Opening in its new building in January 2015 in West Street, the Ashburton Art Gallery’s exhibition programme also embraced its foyer, featuring the work of leading and emerging New Zealand artists. Spanning both floors of the building the foyer installations are now a highly anticipated part of the gallery’s exhibition schedule.
From April to October, Christchurch-based and San Francisco-born artist Mark Soltero has installed Cinéma of the Rorschach, a painting that asks questions about memory and the multifaceted nature of our encounter with a work of art.
Behind Cinéma of the Rorschach is the influence of Soltero’s childhood. During his time in San Francisco, the film industry was growing rapidly and in each neighbourhood, what we would now consider ‘boutique’, cinemas embodied local character. Regular screenings of record-breaking and life-altering films like Star Wars, had an impact on Mark’s life and work. Later, these became a significant influence on both his subject matter and process. For Soltero, the theatre is a container for images and collective memory, connecting the physical and theoretical aspects of his work.

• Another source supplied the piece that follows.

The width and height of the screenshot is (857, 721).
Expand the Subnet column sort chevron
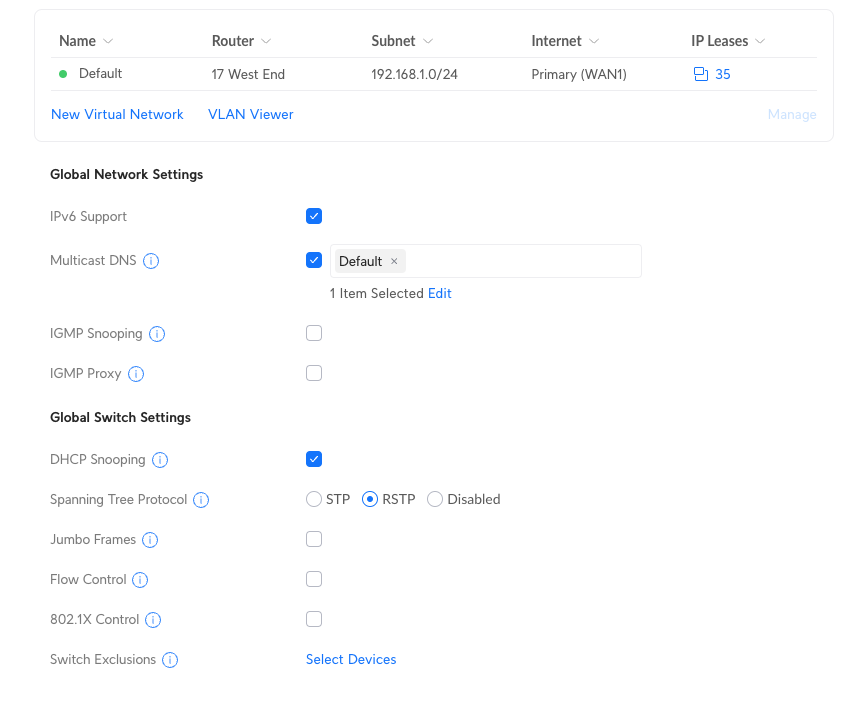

Soltero responded to the ideas of Jewish philosopher, Walter Benjamin (1892 – 1940), emphasising the reproduction and public reception of an image. Soltero’s images begin with the projection of an original photograph created by light reflected from an object. During projection, a passage of light carries the image until striking a surface, creating the second and third copy of the image. What is seen by the viewer is the fourth copy, distanced from the original object by four separations. Soltero’s work reflects these layers, physically and contextually alluding to the ever-growing distance between moment and memory.
The silver screen of cinema and the gallery wall both act as a blank canvas to be covered with an artist works. Artistic institutions such as art galleries have a certain revere placed on them which determines that what is displayed has worth and value. This resulting dynamic is a reflective, reciprocal, and ever-rotational relationship between the viewed and the viewer. Soltero builds further on this relationship not only by binding the worlds of cinema and art tightly into one, but by closing the distance between viewer and artwork by toying with both personal and collective memory.
Many of Soltero’s works are built upon a found -image of the Irving Theatre in San Francisco. Using a found-image adds to the level of separation between viewed and viewer. Although he never actually stepped inside the Irvine Theatre, the image provides a reference to the theatres in which Soltero had spent the evenings and weekends of his youth.
Soltero’s intricate and intense process begins with digitally separating data from the original image into layers representing levels of light. These layers are then made into large, hyper-detailed stencils and this Warhol-like process of stencilling highlights each layer through the overlapping and slight bleeding of paint. Stencilling also creates a positive and negative map of each layer, which Soltero repurposes across new pieces. The way the stencil is layered and laid also creates tension between the visible and the hidden.
In San Francisco, a young Soltero attended a court-mandated therapy session where he was shown a book of dark, inky-blobs, AKA a Rorschach test. Soltero recalls a surge of awe at the moment the book was laid before him, the deepest tone of ink he had ever seen dancing in flowing forms across the paper. In a Rorschach-like manner, Soltero encourages viewers to let themselves search through the shapes allowing their past experiences to influence what they see.
Soltero embraces this subconscious way of viewing to explore themes of personal history and memory. He not only incorporates his own past but allows each viewer the opportunity to apply their personal experience and memory to the work.
Mark Soltero, Cinéma of the Rorschach, 2021
Foyer of the Ashburton Art Gallery, 327 West Street.